Interview de Pierre-Alain FOUR

Chercheur, membre fondateur de Aporss

<< En termes de pratique, les arts gagneraient à être banalisés, à être considérés comme une activité obligatoire et ordinaire >>.

Docteur en sciences politiques (IEP de Paris), membre fondateur de Aporss (Association pour la Promotion et l’Organisation de la Recherche en Sciences Sociales), de l’agence FRV100 et directeur artistique de l’Ensemble Boréades, Pierre-Alain Four a rédigé une thèse de sciences politiques portant sur la genèse des Frac (Fonds régionaux d’art contemporain), sur leur insertion dans le monde de l’art et sur l’analyse de leurs collections. Il s’est ensuite spécialisé dans l’étude des politiques publiques culturelles et notamment celles consacrées à l’art contemporain. Il s’intéresse par exemple aux interactions entre artistes plasticiens et politiques publiques, aux ateliers de pratiques artistiques et à leur influence dans la perception de l’art. Plus largement, il travaille sur l’apparition d’objets artistiques dissonants dans le paysage culturel, c’est-à-dire produits hors des cadres ordinaires de légitimation. Par ailleurs, Pierre-Alain Four a été le correspondant du Journal des Arts (compte rendu d’exposition, politique culturelle) et a aussi été chargé de cours à l’Université de Montpellier III et à l'école des Beaux-Arts de La Réunion. Il est actuellement chargé de cours au sein du Master Direction et Développement des projets culturels, Université Lumière-Lyon 2. Il développe en parallèle à ses activités d’étude et de recherche une activité artistique au sein de l’Ensemble Boréades, où il assure la direction artistique, l’écriture et la mise en scène de concerts-spectacles, en lien avec l’art contemporain.
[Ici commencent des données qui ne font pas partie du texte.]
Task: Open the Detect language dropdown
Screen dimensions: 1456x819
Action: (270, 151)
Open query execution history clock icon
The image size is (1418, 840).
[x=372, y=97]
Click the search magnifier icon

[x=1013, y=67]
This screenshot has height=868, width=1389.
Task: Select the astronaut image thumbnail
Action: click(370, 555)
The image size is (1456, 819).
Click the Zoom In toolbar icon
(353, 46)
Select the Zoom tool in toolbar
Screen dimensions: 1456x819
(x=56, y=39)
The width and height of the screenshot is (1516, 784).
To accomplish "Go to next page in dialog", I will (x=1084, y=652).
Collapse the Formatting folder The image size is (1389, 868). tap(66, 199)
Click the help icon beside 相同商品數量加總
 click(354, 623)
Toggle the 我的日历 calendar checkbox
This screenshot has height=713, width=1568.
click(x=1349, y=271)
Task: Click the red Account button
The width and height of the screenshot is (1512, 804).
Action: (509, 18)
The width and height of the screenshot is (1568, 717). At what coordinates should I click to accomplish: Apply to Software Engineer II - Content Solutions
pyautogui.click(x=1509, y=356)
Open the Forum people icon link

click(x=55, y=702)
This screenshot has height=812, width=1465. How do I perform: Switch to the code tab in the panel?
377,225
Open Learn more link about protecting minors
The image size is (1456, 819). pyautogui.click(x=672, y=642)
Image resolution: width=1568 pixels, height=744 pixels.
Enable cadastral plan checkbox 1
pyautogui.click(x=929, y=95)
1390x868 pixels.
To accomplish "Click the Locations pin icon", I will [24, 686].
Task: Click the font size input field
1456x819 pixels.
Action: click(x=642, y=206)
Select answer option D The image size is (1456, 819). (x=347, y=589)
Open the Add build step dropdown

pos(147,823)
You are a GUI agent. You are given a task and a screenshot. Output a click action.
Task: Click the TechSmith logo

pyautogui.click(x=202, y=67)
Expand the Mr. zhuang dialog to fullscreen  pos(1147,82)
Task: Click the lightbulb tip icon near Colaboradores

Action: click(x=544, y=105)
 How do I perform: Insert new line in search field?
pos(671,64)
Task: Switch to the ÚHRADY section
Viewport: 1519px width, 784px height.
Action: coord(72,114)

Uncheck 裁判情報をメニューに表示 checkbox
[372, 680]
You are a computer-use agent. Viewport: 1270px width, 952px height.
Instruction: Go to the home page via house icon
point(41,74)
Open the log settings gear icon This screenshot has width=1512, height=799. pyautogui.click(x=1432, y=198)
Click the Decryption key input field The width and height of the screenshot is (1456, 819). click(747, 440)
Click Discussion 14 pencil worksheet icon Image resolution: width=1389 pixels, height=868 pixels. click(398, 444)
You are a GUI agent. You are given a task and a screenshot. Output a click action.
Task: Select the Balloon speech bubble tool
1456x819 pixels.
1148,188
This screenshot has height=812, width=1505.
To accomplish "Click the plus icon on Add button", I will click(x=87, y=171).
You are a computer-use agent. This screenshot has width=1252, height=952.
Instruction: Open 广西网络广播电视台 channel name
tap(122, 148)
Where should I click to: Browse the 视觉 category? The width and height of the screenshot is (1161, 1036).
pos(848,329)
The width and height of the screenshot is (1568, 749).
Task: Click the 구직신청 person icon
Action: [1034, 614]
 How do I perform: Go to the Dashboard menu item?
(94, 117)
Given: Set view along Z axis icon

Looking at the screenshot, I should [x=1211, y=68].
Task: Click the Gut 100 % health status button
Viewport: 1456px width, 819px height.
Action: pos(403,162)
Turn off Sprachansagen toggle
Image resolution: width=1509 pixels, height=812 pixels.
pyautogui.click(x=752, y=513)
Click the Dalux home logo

L'agglomération lyonnaise fait de plus en plus valoir sa situation de métropole innovante et créative, c'est-à-dire une métropole où les sciences, les techniques et les arts sont particulièrement dynamiques. L'économie de la connaissance se développe : nouvelles modalités de production du savoir, approches innovantes et multidisciplinaires de plus en plus privilégiées et recommandées, dialogue sciences-société... Mais il semble encore difficile pour un professionnel -industriel, chercheur, artiste, politique, etc.- de sortir de la discipline pour laquelle il a été formé et de développer des capacités de dialogue avec des professionnels de spécialités différentes, dans une autre « langue » que la sienne. Ces nouvelles pratiques ne s'improvisent pas. Dans ce contexte, nous nous sommes intéressés en particulier à l'art et à son apprentissage.
Après avoir exploré les relations arts-sciences, nous abordons ici les questions suivantes : quelle est la place de l'art dans l'enseignement ? Au-delà des formations artistiques, la pratique des arts pourrait-elle enrichir l'enseignement d'autres disciplines ?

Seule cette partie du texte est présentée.